Essentially, the need and wish of non-EU countries is simply to request the CE mark on products that enter local markets – regardless of whether it was issued under the MDD or MDR. The EU grace period, in that case, does naturally transfer, said Rueda, albeit possibly going against local regulators’ instincts.

The first shipments of CE marked products, issued under the MDD, to some non-EU markets are likely to prompt many questions, including from regulators and auditors. Some level of disruption could arise, said Rueda. “I don’t expect too much outright blocking of markets – but there will be some level of confusion,” the MTE director said.

MTE has issued explanatory documents for the MDR and IVDR for application in the international context.

Saudi Arabia and Singapore are examples of countries that have taken explicit measures to allow for the MDR changeover, but many countries have not.
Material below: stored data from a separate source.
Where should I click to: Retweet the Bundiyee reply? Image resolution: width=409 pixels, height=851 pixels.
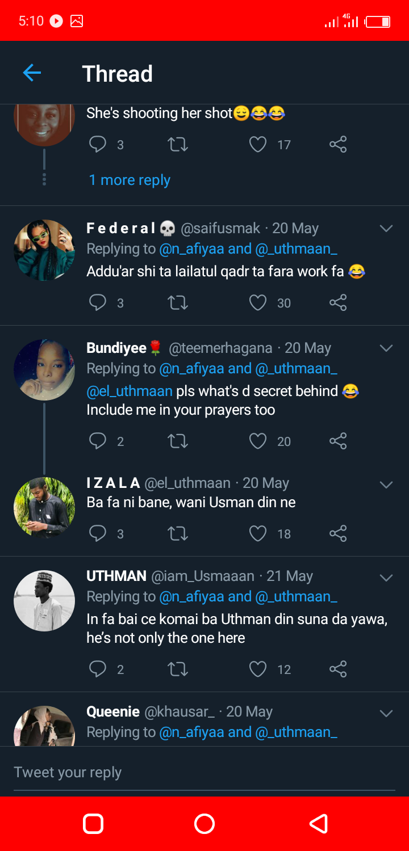178,441
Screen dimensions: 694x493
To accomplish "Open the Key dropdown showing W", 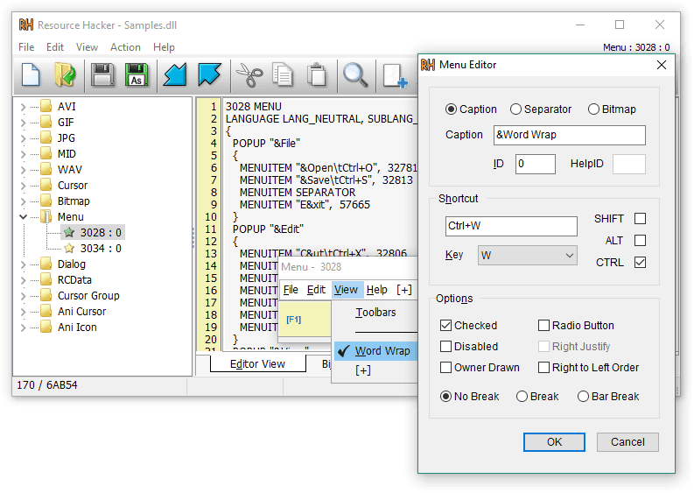I will tap(527, 256).
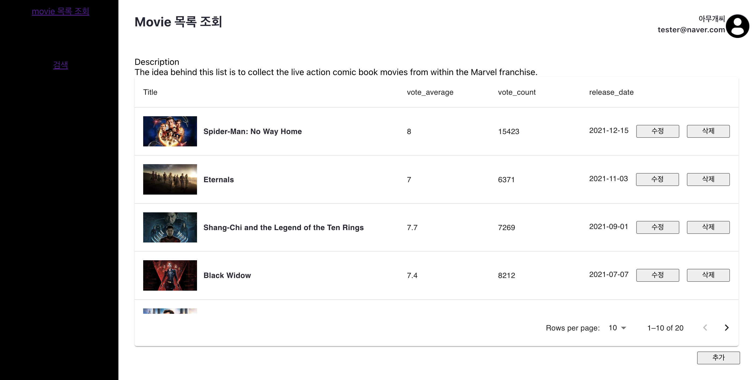This screenshot has width=752, height=380.
Task: Open the Black Widow poster thumbnail
Action: pyautogui.click(x=170, y=275)
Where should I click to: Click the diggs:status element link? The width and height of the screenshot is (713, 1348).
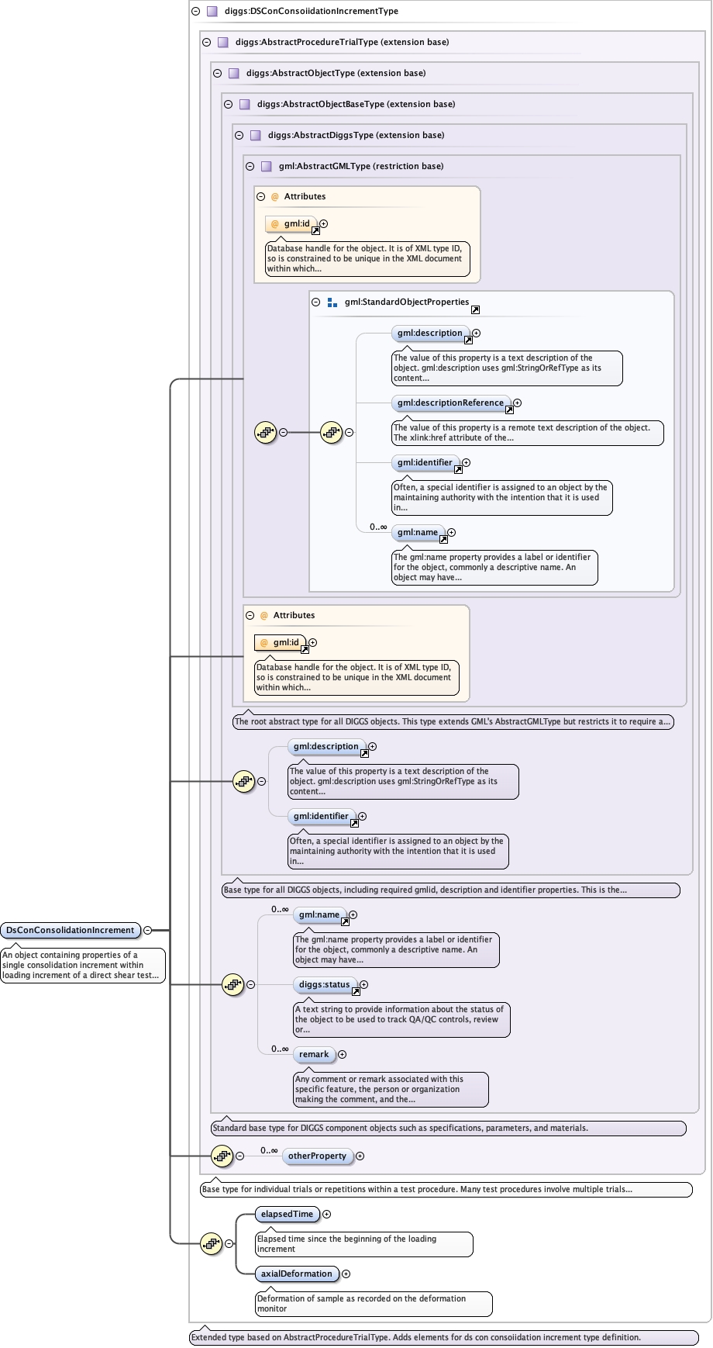[x=324, y=984]
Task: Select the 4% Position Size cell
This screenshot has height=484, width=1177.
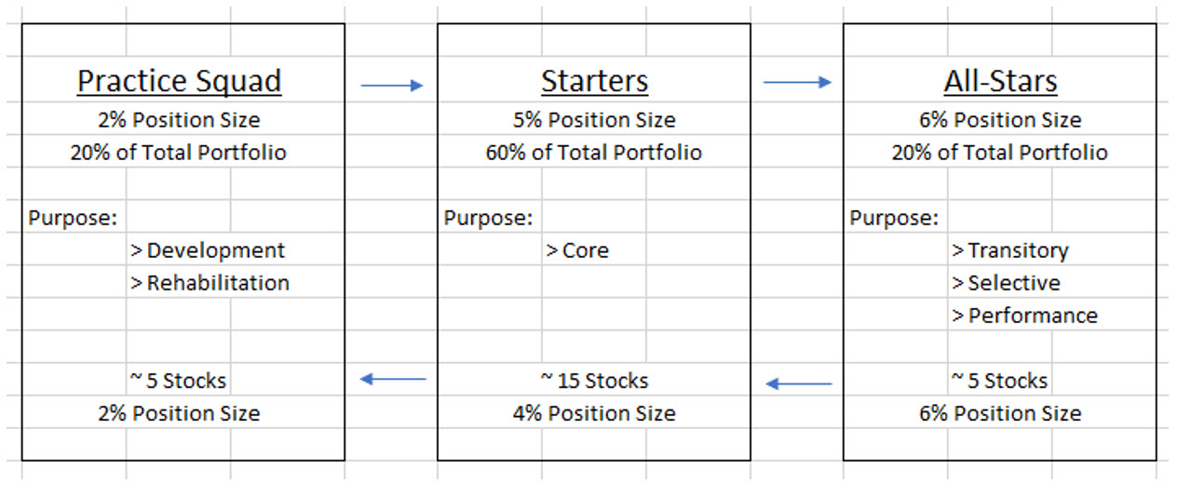Action: 594,413
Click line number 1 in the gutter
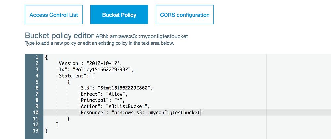 tap(37, 57)
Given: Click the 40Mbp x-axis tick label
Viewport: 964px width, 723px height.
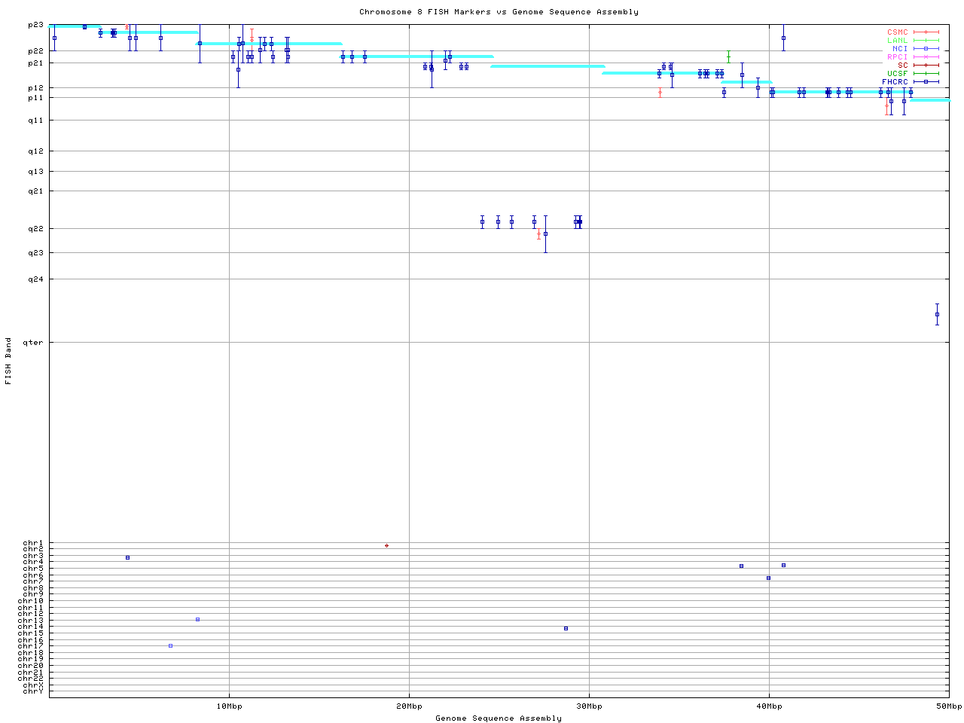Looking at the screenshot, I should click(769, 706).
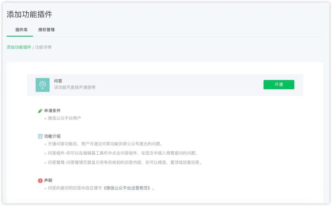Click the 问答管理 description line
The width and height of the screenshot is (332, 206).
pyautogui.click(x=125, y=162)
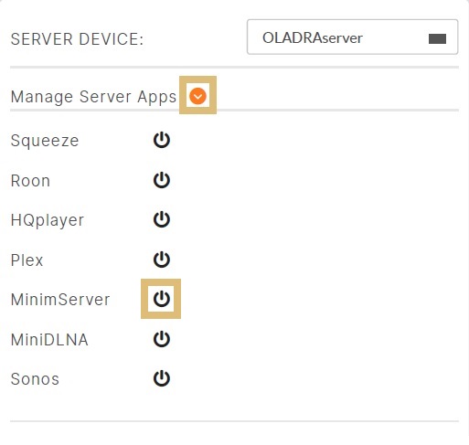Viewport: 469px width, 445px height.
Task: Toggle the Roon power switch
Action: point(162,180)
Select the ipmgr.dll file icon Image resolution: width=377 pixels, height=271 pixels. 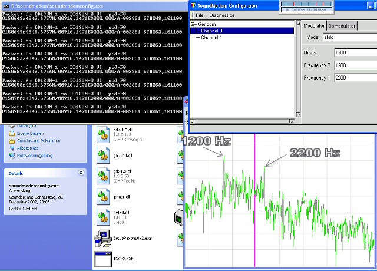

Disruption is to be avoided at all costs, said Rueda, who stressed that MTE has been very engaged in ensuring just that outcome during the past three to four years, including in discussions with regulators around the world to ensure practical approaches.

But while most local regulators are fairly pragmatic, some are less flexible than others, so problems cannot be ruled out. The next two to three months are likely to be very busy for the MTE international team. ”We expect to see a real impact of the MDR on international registrations as the application date approaches,” said Kanecka.         

One solution might be to use approvals of shipments rather than of products. But if the situation is not handled diligently, it could lead to disruption to care, said Rueda.

The products themselves do not change because the MDR is force, he insisted. What does change is the level of control over them, with more supervision available, he added. That is Rueda’s essential message.

“If it wasn’t for the COVID crisis, this subject would have been our main priority this year,” said Rueda. “Things will get hectic three or four months after the MDR enters into force, when we will start to see where the crunch points are,” he added.